The Isle of Skye which happens to be the largest of all the Scottish isles is a region that has saw both its population and indeed its very heritage under constant attack. Whilst Gaelic was once the predominant language of the Isle of Skye there has been (for a variety of different reasons) a steady decline in the prevalence of the language and the most recent census has shown that roughly 30% of the population now speaks the language. As a result of this dying culture there has been a number of policies and decisions taken by the Scottish Government intended to resurrect and preserve this culture. Whether such policies will actually work in the long term remains to be seen.
The Isle of Skye relies heavily upon tourism which plays a prominent role in the economic prosperity and stability of the region although fortunately, the task of the tourist board is far from a difficult one by virtue of the fact that it is an area that is blessed with a number of scenic and picturesque backdrops, gorgeous landscapes and a number of wildlife as well.
The Isle of Skye suffered a decimation of its culture and population during the course of the 18th and 19th centuries as a result of both human and natural factors. A mass outbreak of plague and other diseases saw significant amounts of the working population killed off which in turn caused an unprecedented amount of damage to the fundamental stability of the economy as a whole.

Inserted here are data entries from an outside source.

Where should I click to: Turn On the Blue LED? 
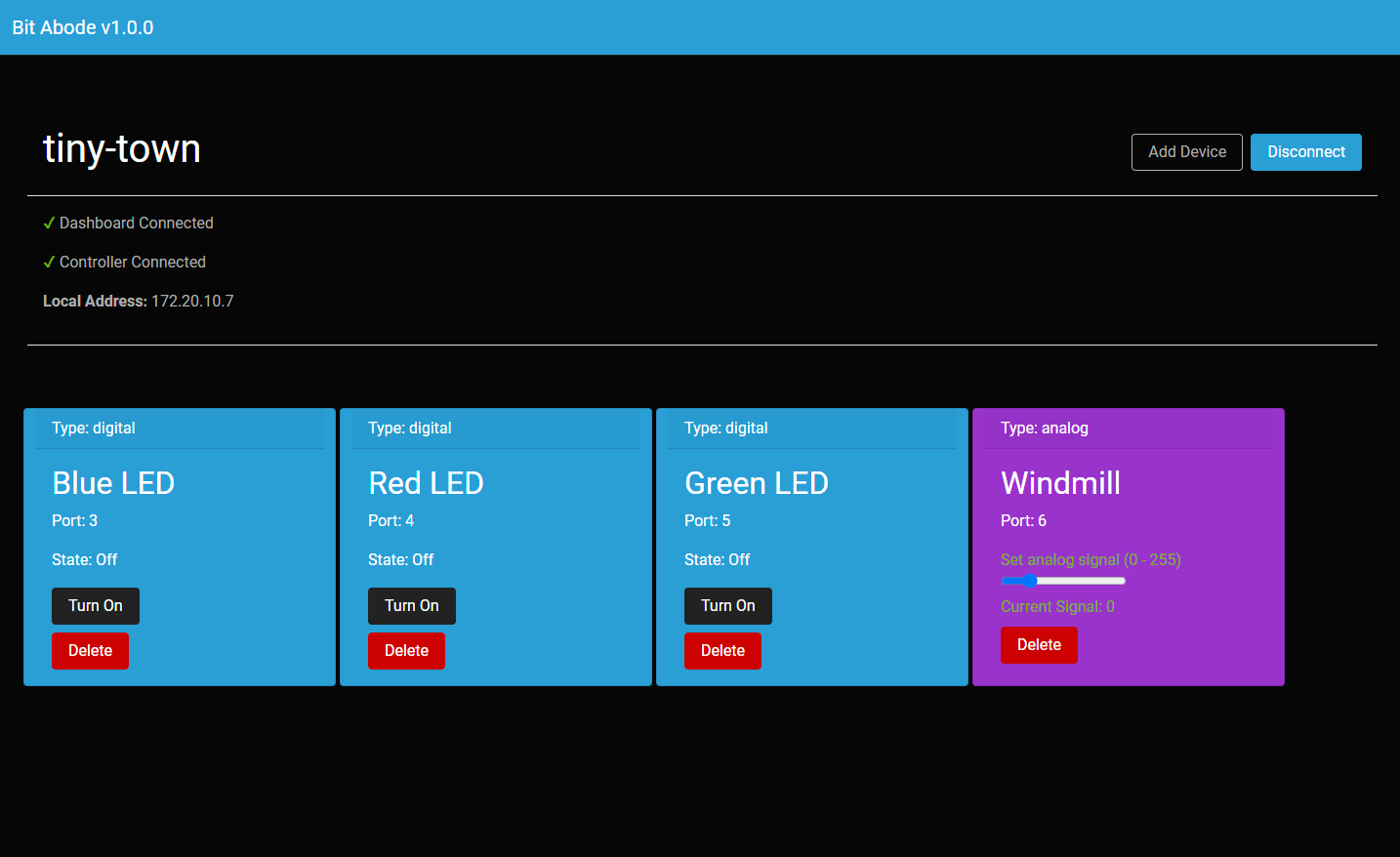[x=95, y=605]

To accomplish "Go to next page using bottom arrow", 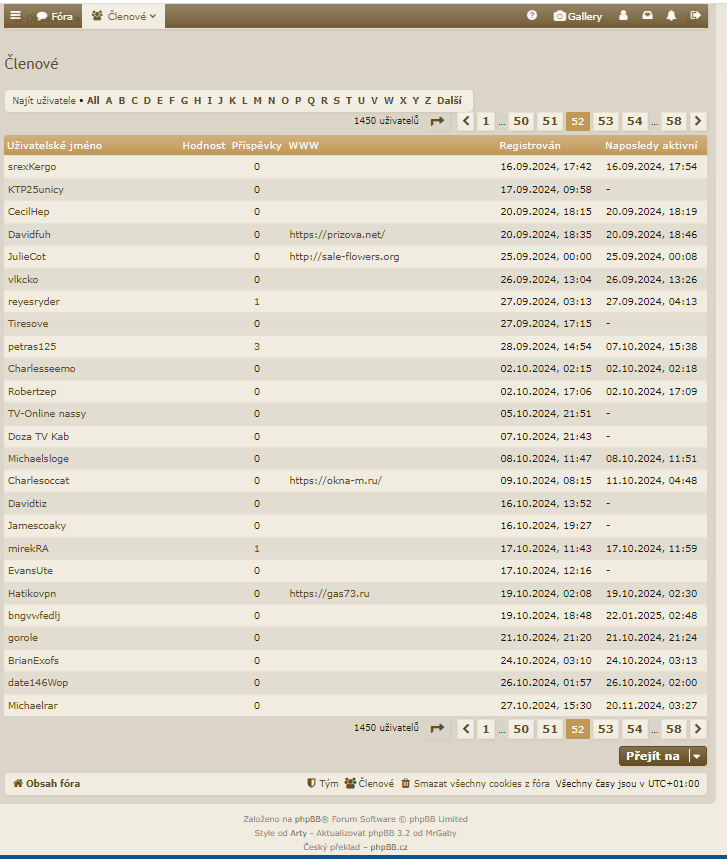I will (x=698, y=729).
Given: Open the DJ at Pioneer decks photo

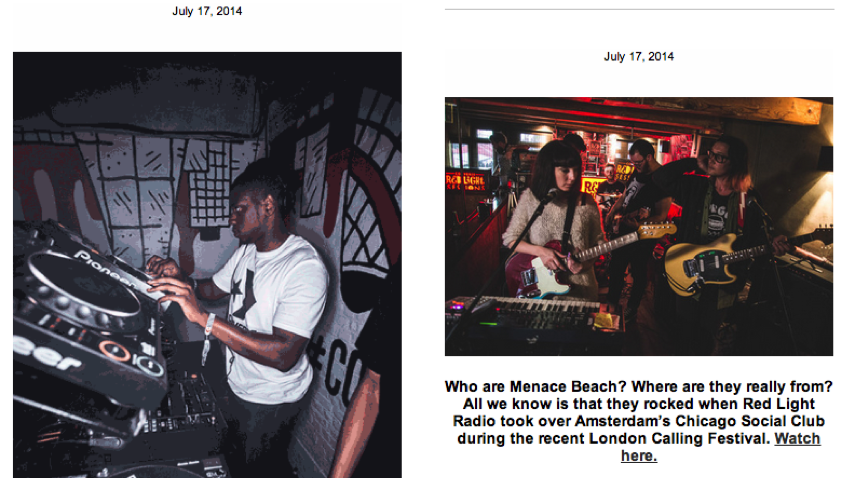Looking at the screenshot, I should pyautogui.click(x=207, y=265).
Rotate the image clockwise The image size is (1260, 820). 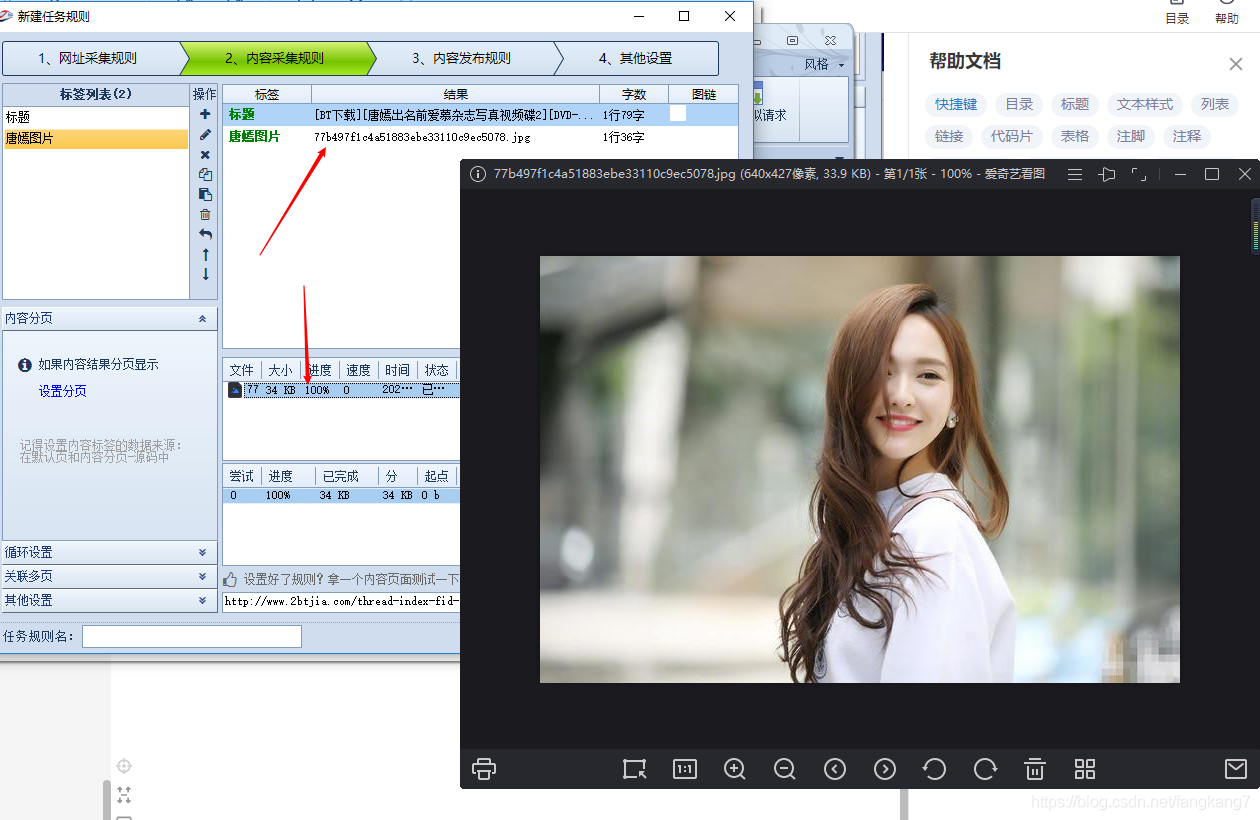tap(985, 769)
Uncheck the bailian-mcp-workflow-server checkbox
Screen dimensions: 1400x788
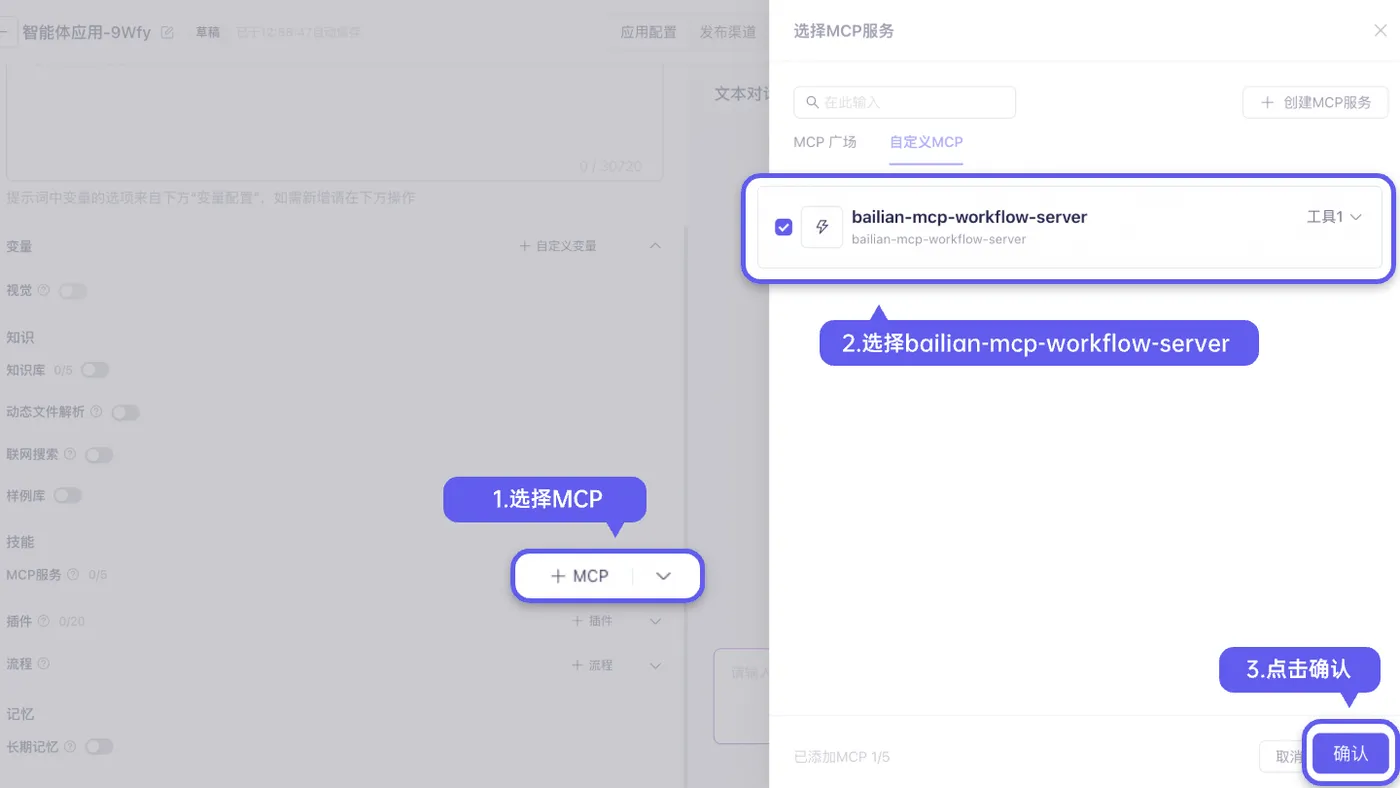click(784, 227)
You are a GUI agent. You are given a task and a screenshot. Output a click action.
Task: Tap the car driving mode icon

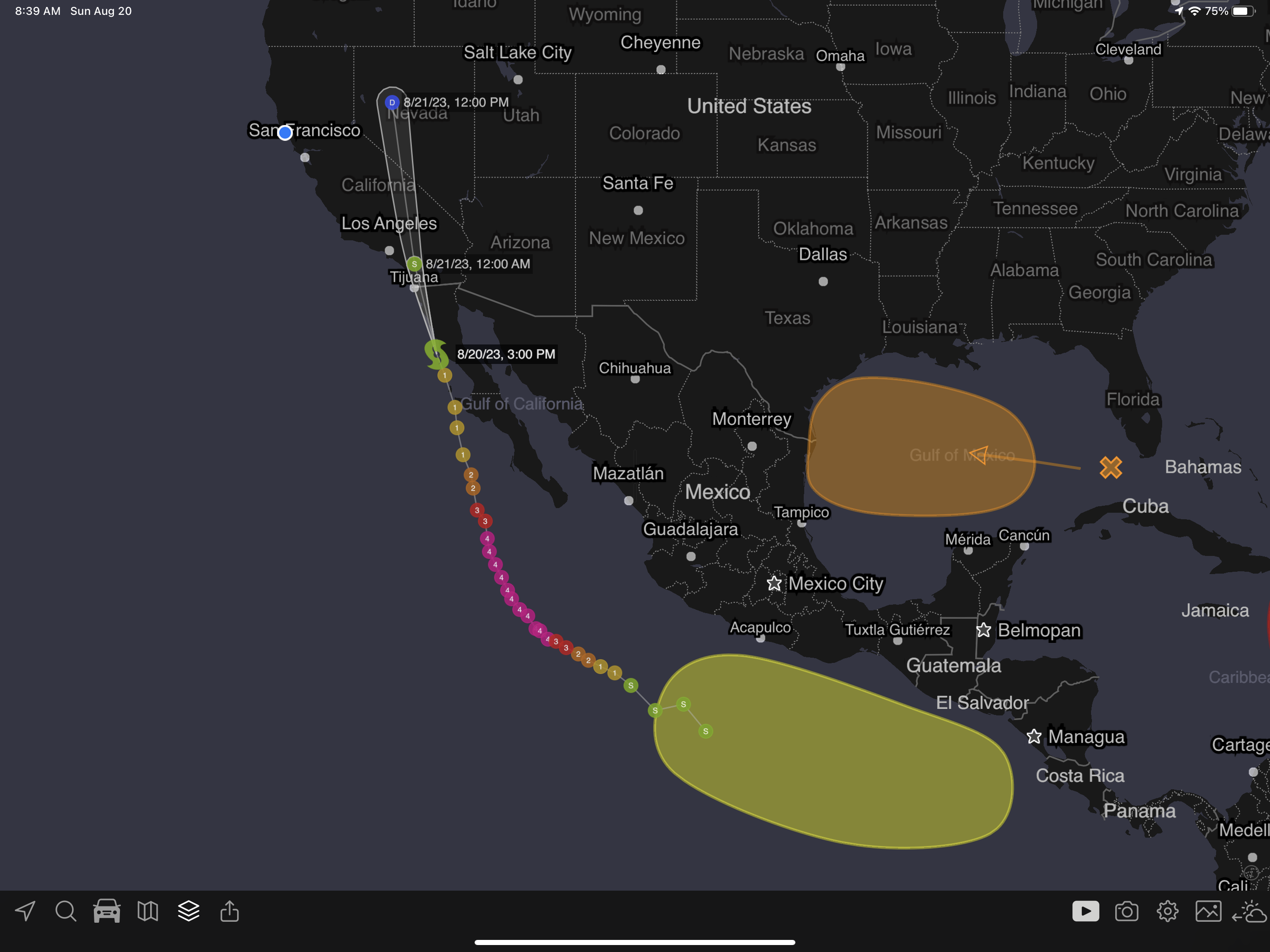click(x=107, y=911)
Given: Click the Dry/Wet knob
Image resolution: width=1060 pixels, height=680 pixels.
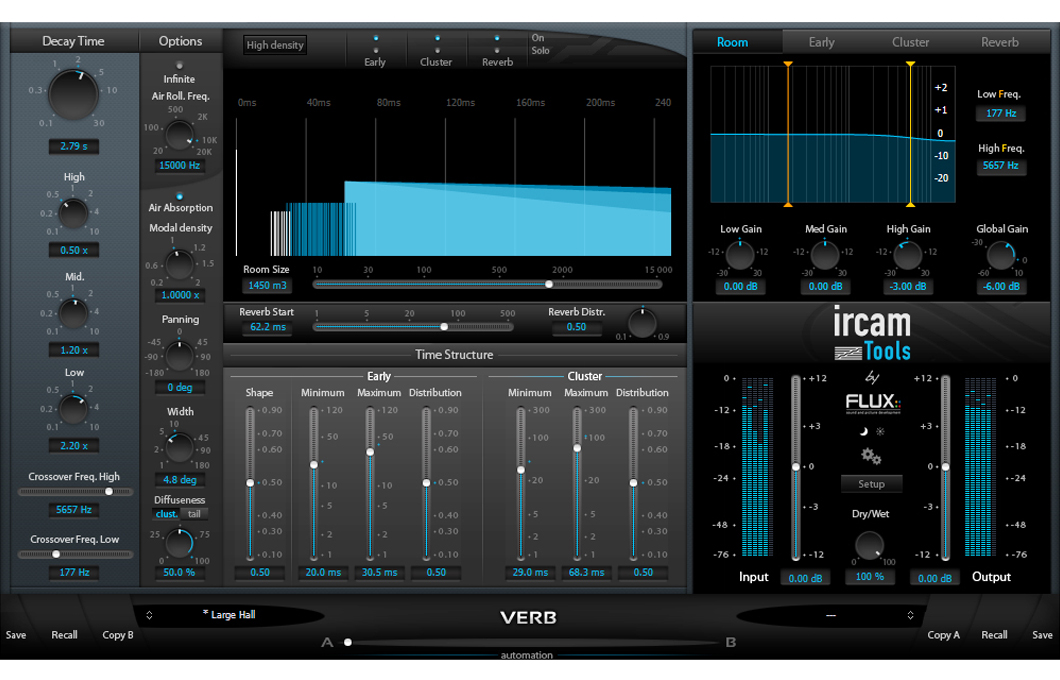Looking at the screenshot, I should click(x=869, y=545).
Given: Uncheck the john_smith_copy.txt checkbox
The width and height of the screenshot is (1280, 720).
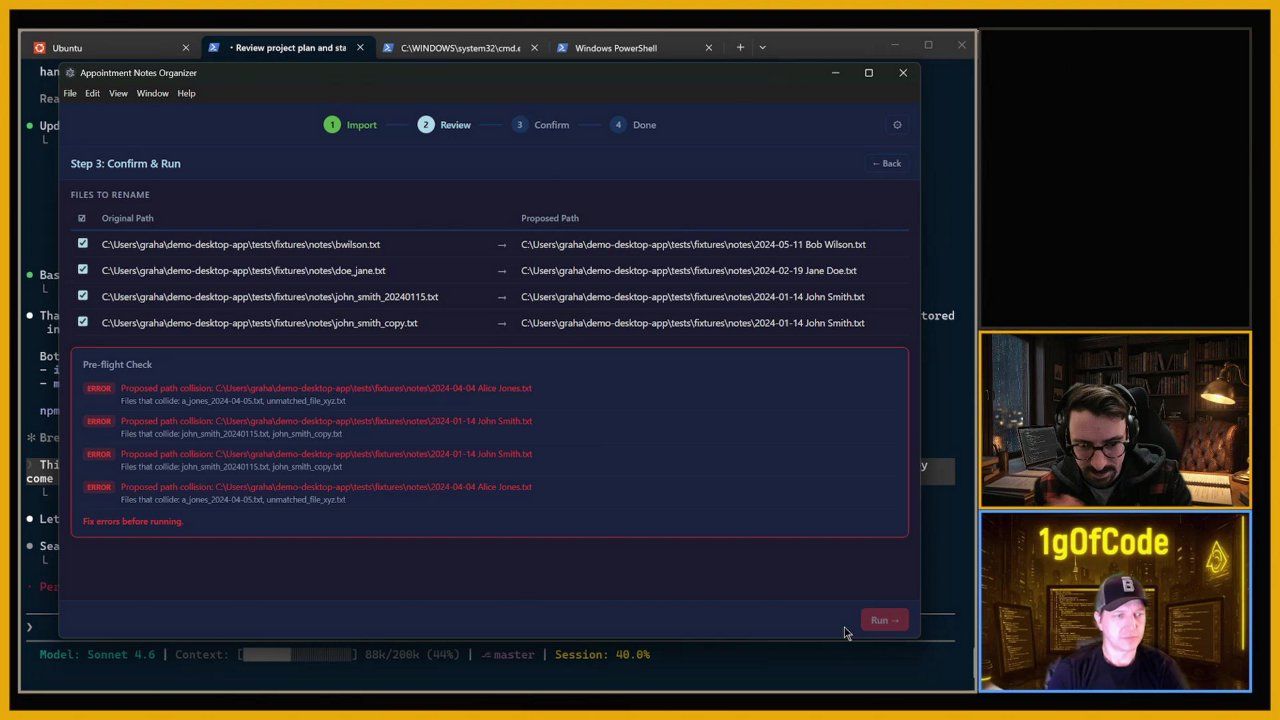Looking at the screenshot, I should click(x=83, y=322).
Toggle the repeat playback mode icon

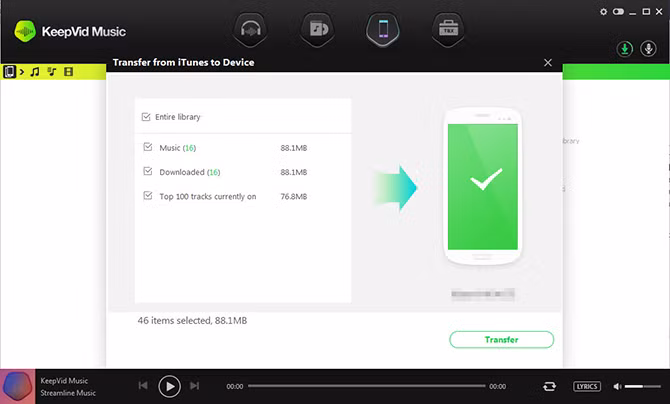pos(549,386)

These problems were further compounded and exacerbated as a direct results of the significant mass scale forced evictions referred to as "clearances" whereby farmers were forcibly removed from their land and homes by force if necessary. Between economic instability, a lack of political and social freedom, along with the brutal methods relied upon by the landlords to subdue and oppress their tenants (in a bid to keep them in a form of indentured servitude) many inhabitants of the Isle of Skye sought refuge and sanctuary by emigrating to Canada and America.